Page
┌────────

Democratic House Whip Katherine Clark (D-Mass.) calls out Ohio Republican Jim Jordan during third speaker vote last week.

A law professor sent Slate’s Dahlia Lithwick a chilling note suggesting, she said, “if Jim Jordan won the speakership, he would simply never certify a Biden election win.”

Erica Newland, formerly with the Office of Legal Counsel in the Department of Justice, did research on the matter for Protect Democracy. She concurs. If the current iteration of the GOP controls the House in January of 2025, there is no way they will certify a Democratic victory.

Ian Bassin, Protect Democracy’s co-founder and executive director, tells Lithwick that on the bright side a handful of Republicans thwarted Rep. Jim Jordan’s (R-Ohio) bid for House speaker:

And I think if that holds, and that’s a big if, this is one of the most important developments in this country over the last seven-plus years. And here’s why. I’m going to invoke another recent story in the news that I think is really important to pay attention to, which is the elections this past week in Poland. So, in Poland this past week, a coalition that ran from the center right to the left, united and pulled off a stunning upset of the illiberal nationalist and ever more authoritarian leaning Law and Justice party, which has governed Poland for the better part of the last decade or so.

Why is that important? Because history teaches that the way to defeat authoritarian movements is to form a very broad pro-democracy coalition of people who typically disagree about policy and politics. This is why I talked about how our strategy at Protect Democracy is build a broad coalition of pro-democracy progressives, moderates, and conservatives.

└────────

Stated task a
Render every line of the entries below as a JSON list of strings, one string per line, skipping blank lines. Leave the pictures out.

Given records
┌────────

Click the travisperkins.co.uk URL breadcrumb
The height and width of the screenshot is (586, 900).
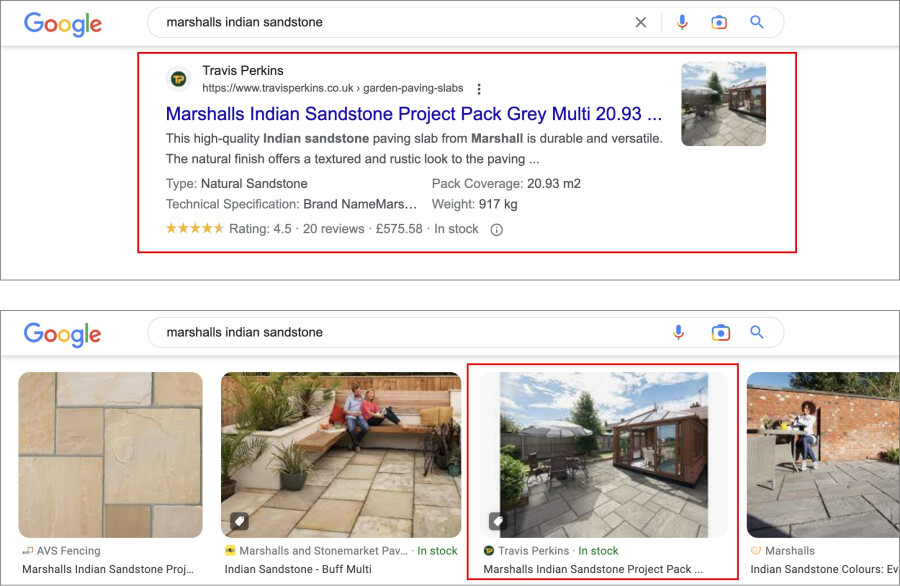332,88
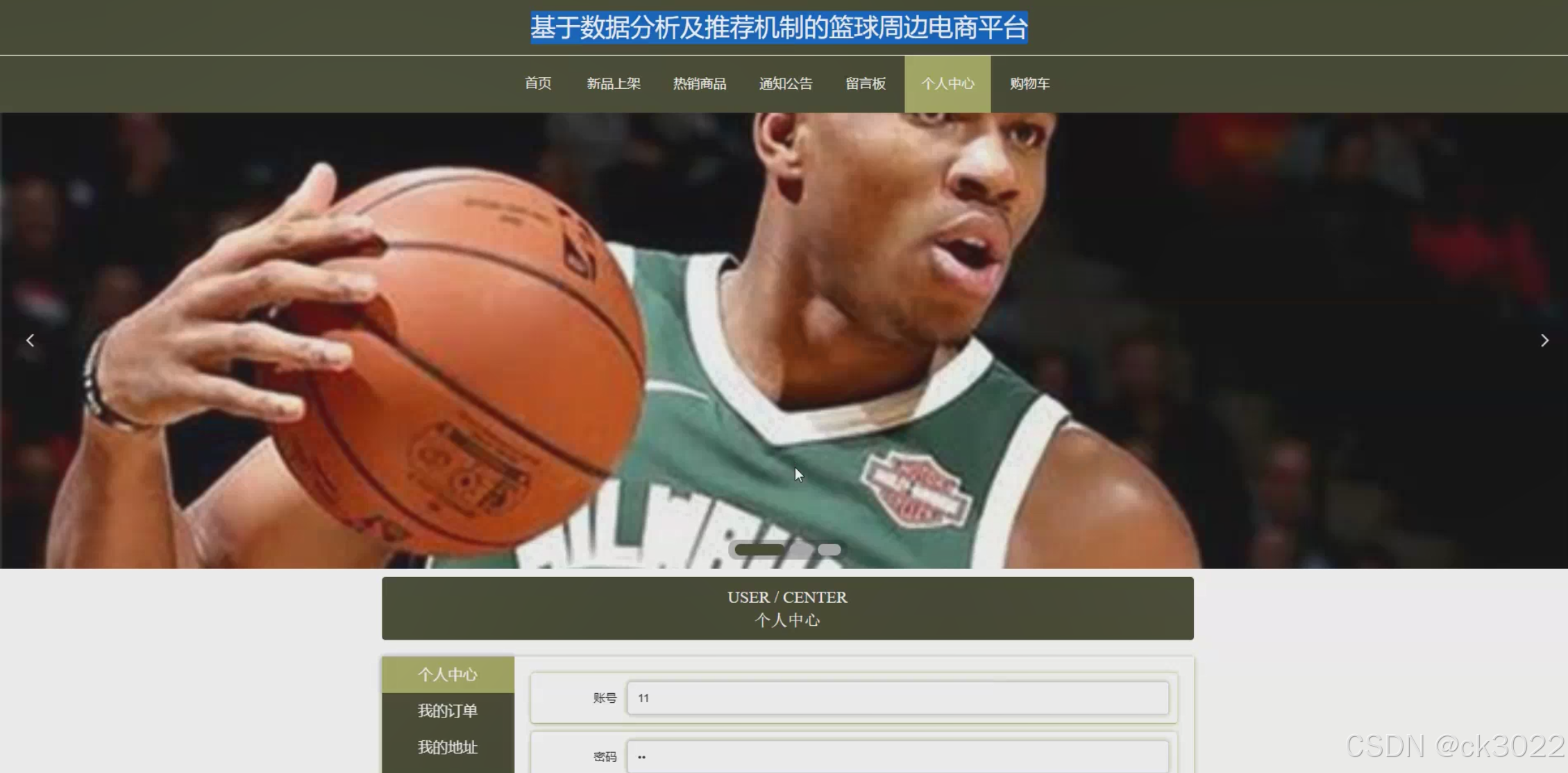
Task: Click the 账号 account input field
Action: point(897,698)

└────────

Stated task b
Answer these questions about the article on Jim Jordan's speakership bid:
(i) For which organization did Erica Newland research the matter?
(ii) What roles does Ian Bassin hold at Protect Democracy?
(iii) Which party did the coalition in Poland defeat?

Expected output a
[
  "Click the travisperkins.co.uk URL breadcrumb",
  "The height and width of the screenshot is (586, 900).",
  "332,88",
  "Task: Click the 账号 account input field",
  "Action: point(897,698)"
]

Expected output b
(i) Protect Democracy
(ii) Co-founder and executive director
(iii) The Law and Justice party